→ MATERIAL PROVIDED:
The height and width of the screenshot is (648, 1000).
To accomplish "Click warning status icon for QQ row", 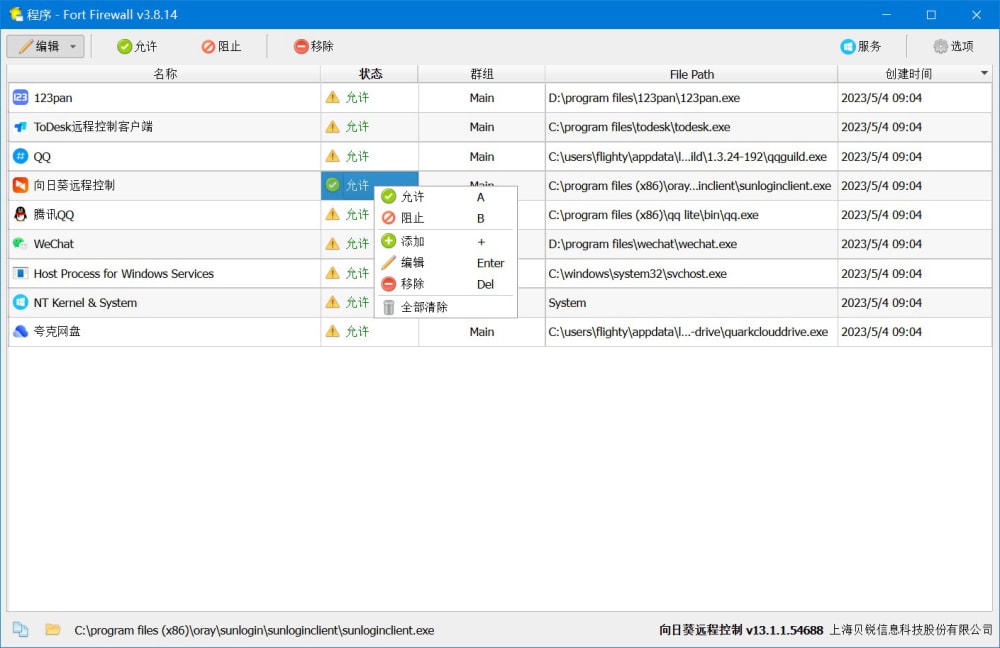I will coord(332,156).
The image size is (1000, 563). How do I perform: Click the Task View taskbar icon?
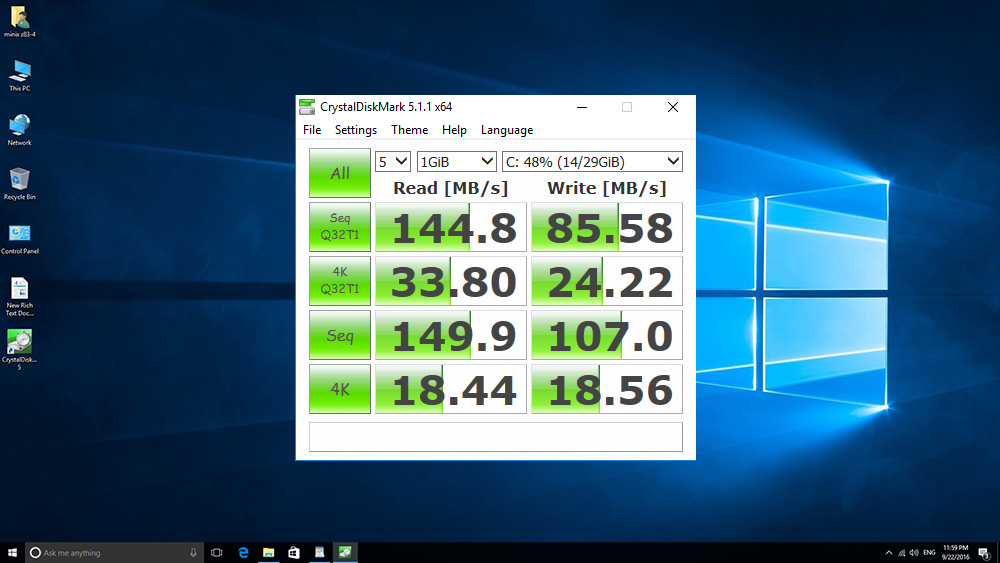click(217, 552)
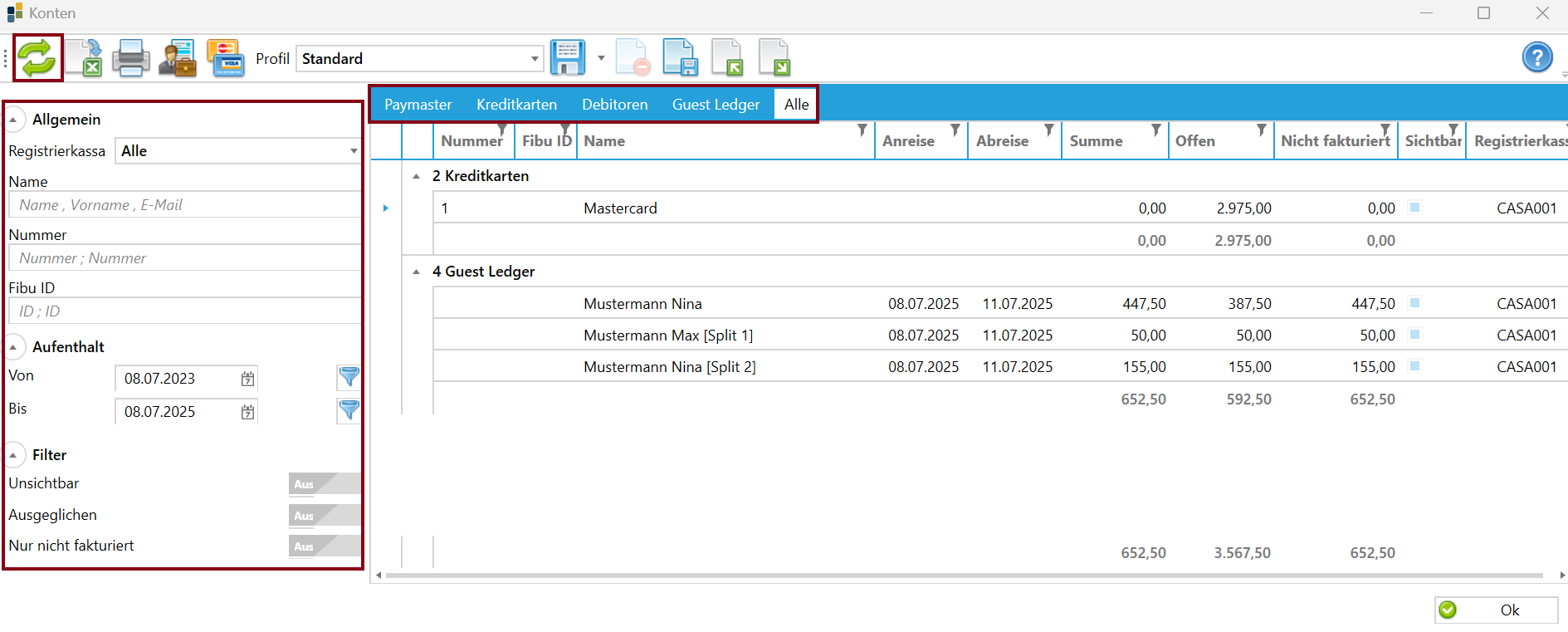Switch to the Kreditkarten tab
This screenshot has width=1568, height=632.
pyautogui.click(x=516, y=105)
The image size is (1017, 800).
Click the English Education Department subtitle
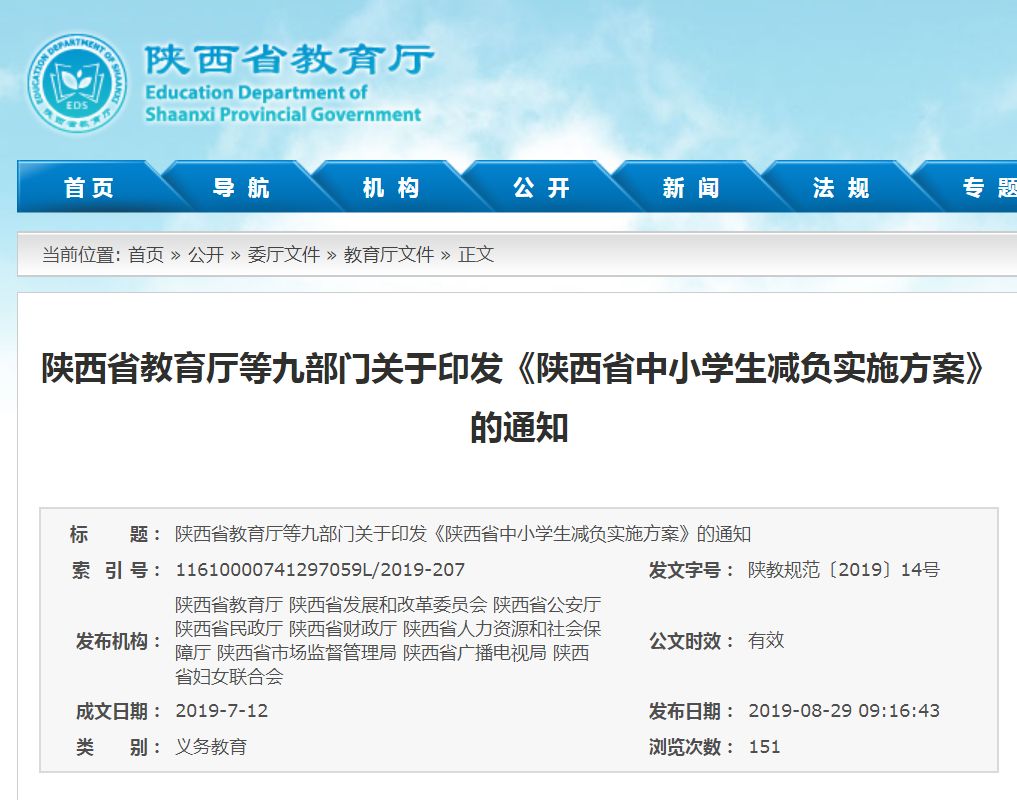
...
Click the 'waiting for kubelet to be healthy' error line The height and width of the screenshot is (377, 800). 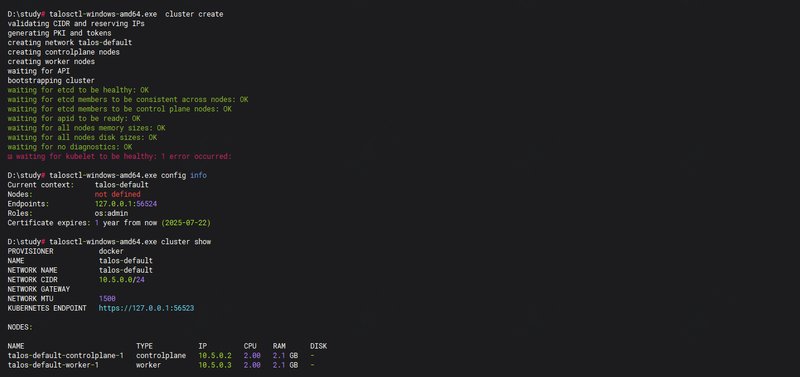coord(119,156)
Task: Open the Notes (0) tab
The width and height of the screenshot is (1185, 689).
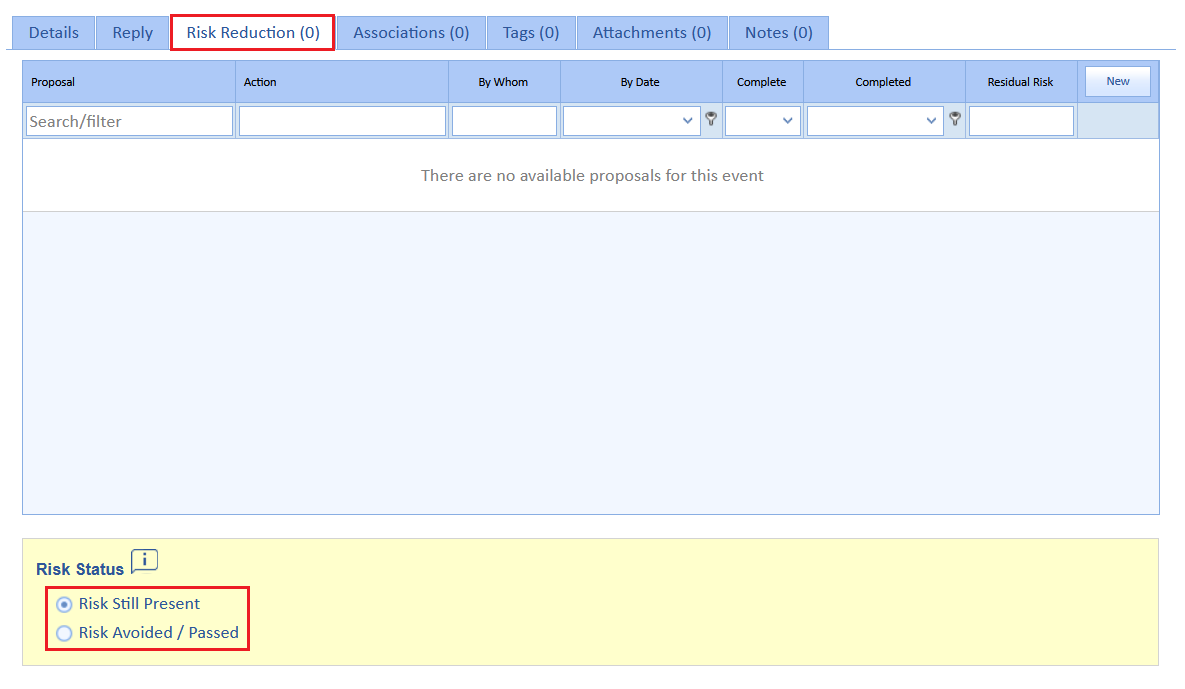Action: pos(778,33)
---
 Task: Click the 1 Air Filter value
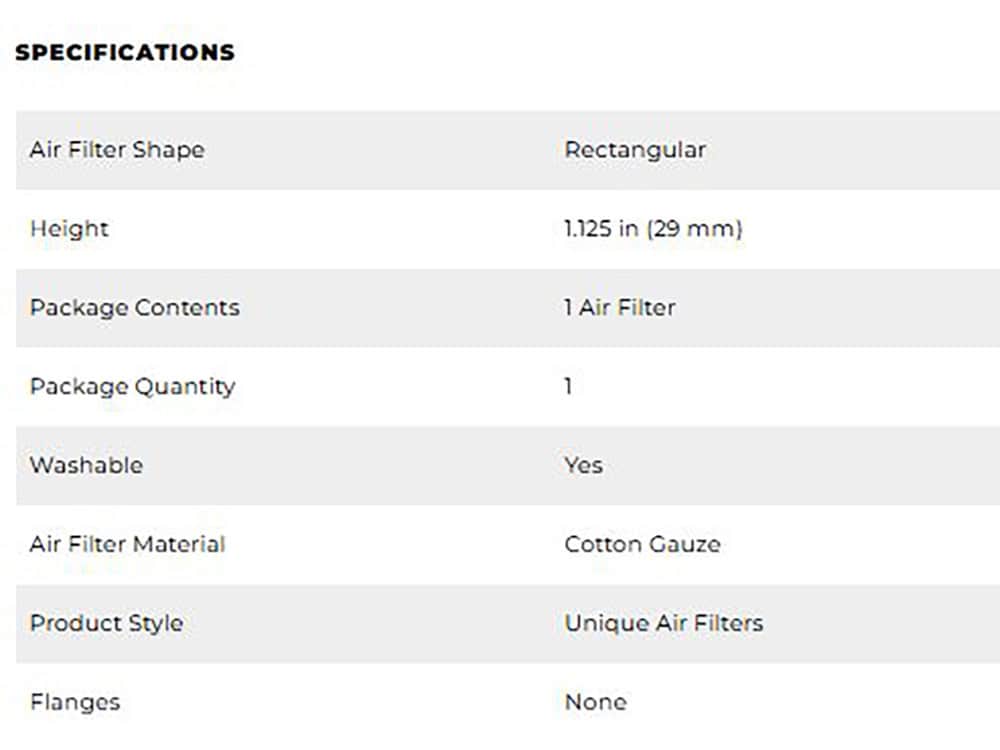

→ YOUR INSTRUCTIONS: The answer is those lines of the material above that run from the one containing "The image size is (1000, 563)." up to and including the one containing "Click the English", restated exactly and without images.

→ ANSWER BOX:
The image size is (1000, 563). How do I perform: Click the Task View taskbar icon?
click(217, 552)
Switch to the Kreditkarten tab
This screenshot has width=1568, height=632.
pyautogui.click(x=516, y=105)
The image size is (1017, 800).
Click the English Education Department subtitle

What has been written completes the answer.